Era praxe: o casal cantava nas muitas festas que promovia [corporativa ou familiar]; por afinidade e afinação, Washington era o músico que os acompanhava. “Eles sempre me chamavam! Desde a primeira vez que toquei com eles, não parei mais! Eles faziam questão da minha presença nas cantorias.”

Namoro fugaz

Há 11 anos viúvo, Washington diz que não se interessou por um segundo casamento. Só que o cupido deu uma rondada, sim. Ele conta: “Uma aluna, viúva, queria namorar comigo, mas…”.

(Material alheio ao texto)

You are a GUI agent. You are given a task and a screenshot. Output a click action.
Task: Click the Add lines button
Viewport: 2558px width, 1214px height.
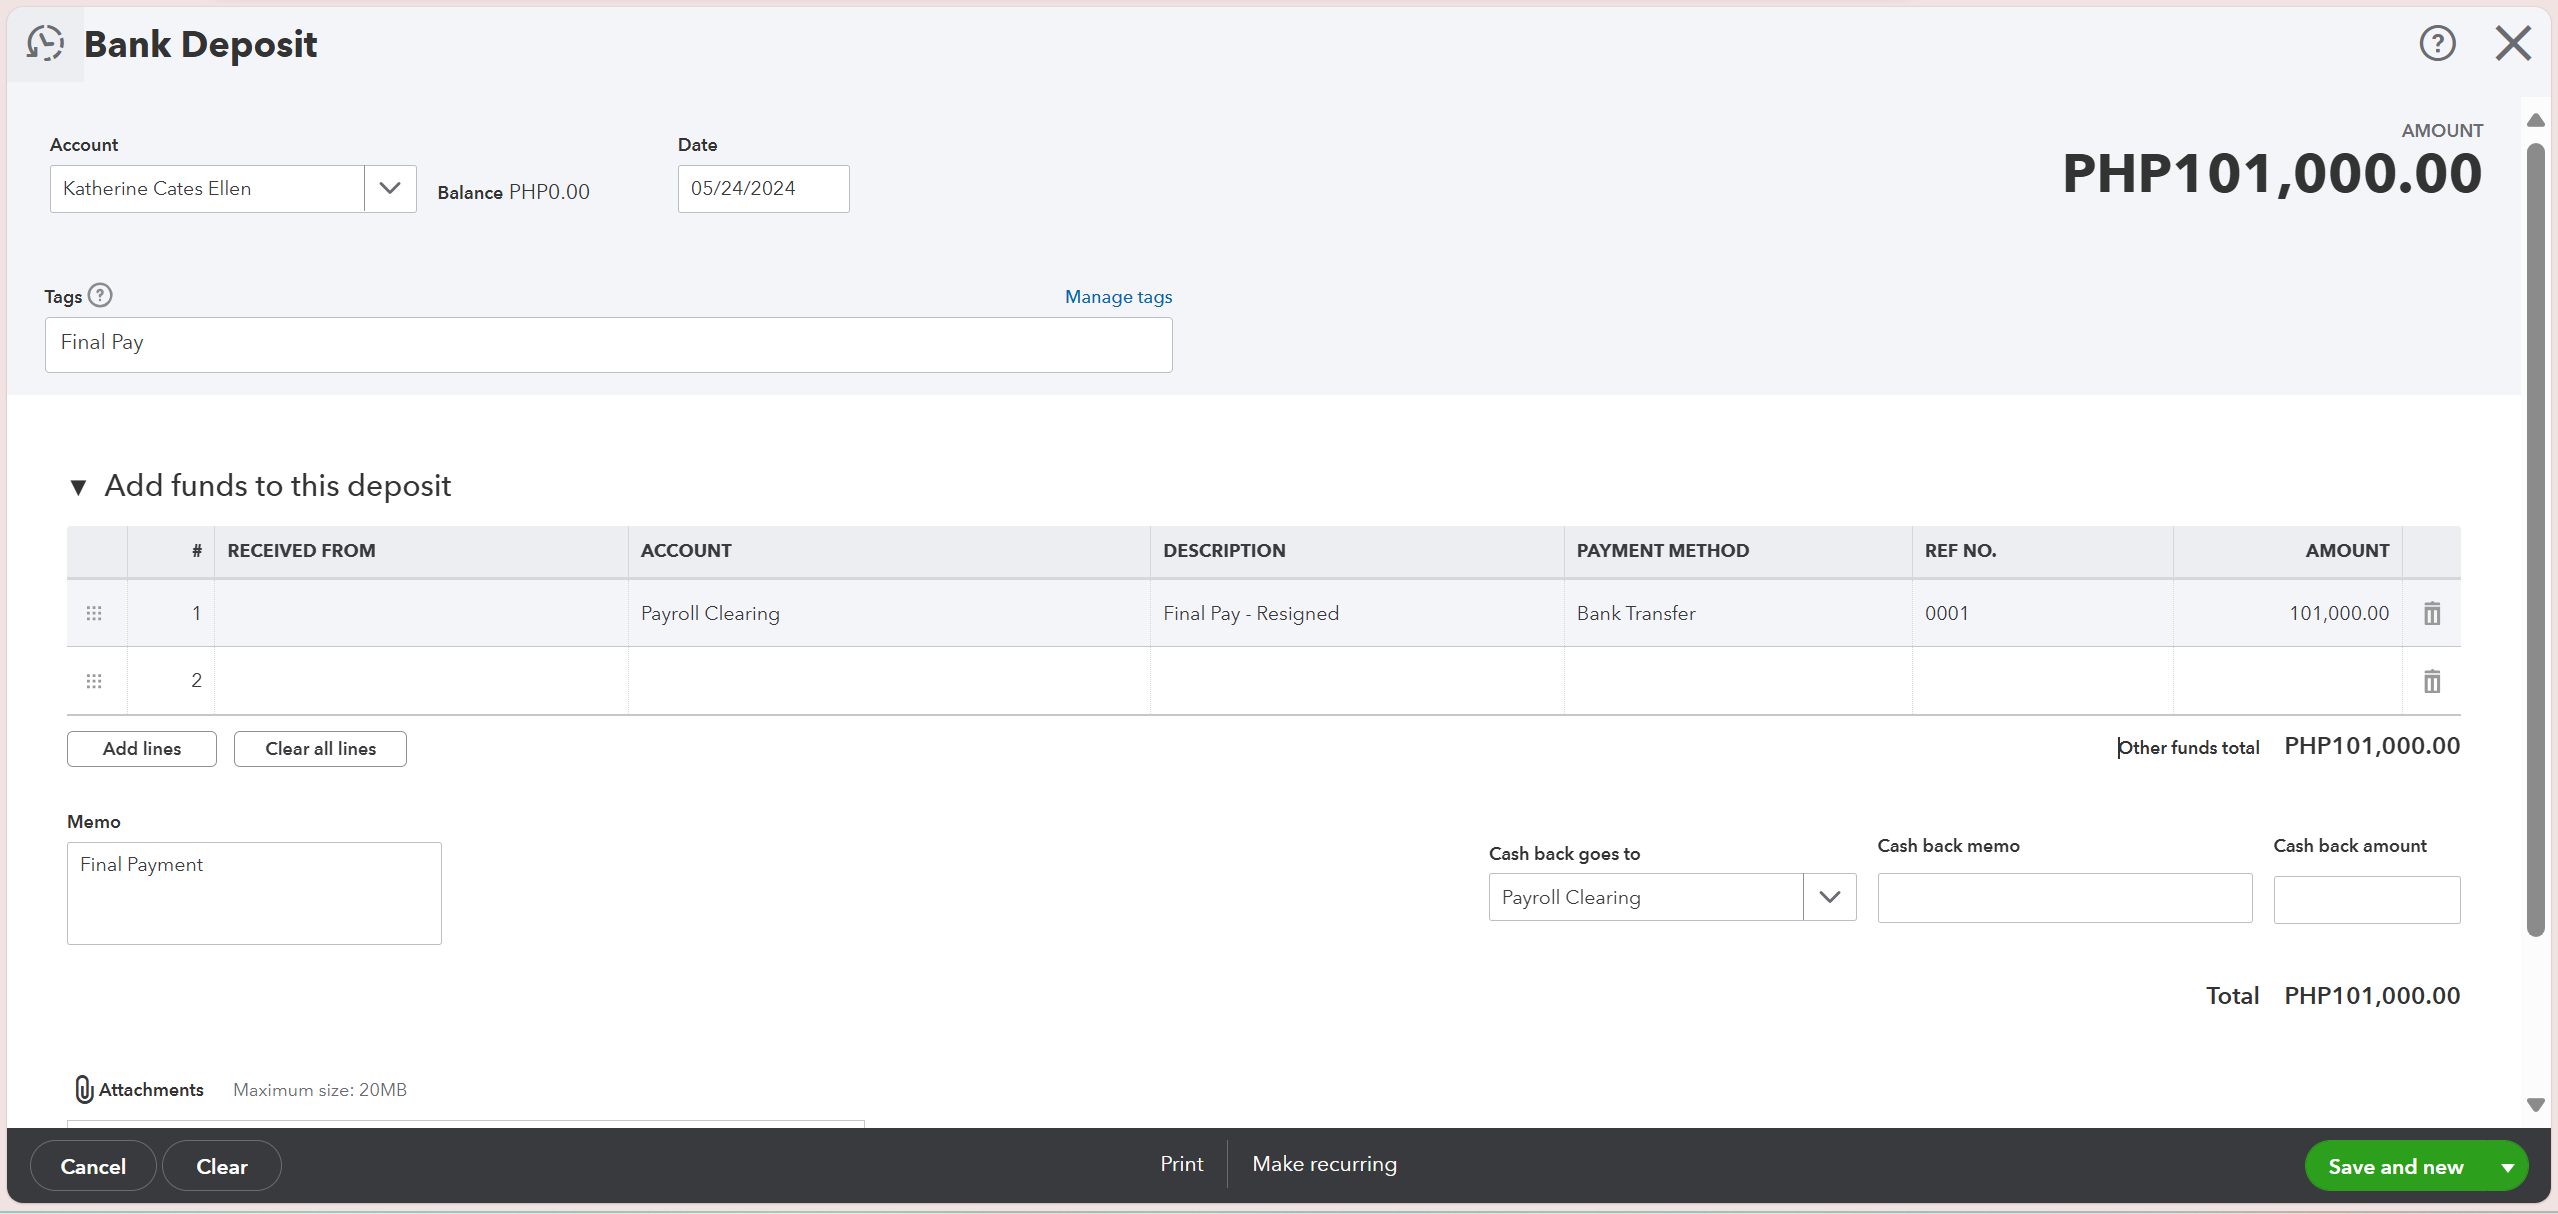(142, 749)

Pausa pra pensar se continuaria a frase… Todo faceiro, completou: “Minha família não deixou; ciúme! Não sei por que… ela não tinha ‘cara’ de interesseira… é rica, o marido dela morreu e deixou uma fazenda pra ela”.

Até a aconselhou a investir em lavoura: “Quando ela comentou que queria plantar eucalipto, eu disse: ‘eucalipto, você vai colher daqui muitos anos; planta mandioca, porque daí você vai ter colheita todo ano’. Foi o que fez; na primeira colheita já comprou uma casa… viu só?”.

Rememorando os momentos que passou com ela, disparou mais uma pérola. “Ela queria se casar comigo porque eu sou famoso… ‘Marido rico já tive, agora quero um famoso’, me disse; mas não deu certo”, lamenta o baiano mais arretado de Umuarama.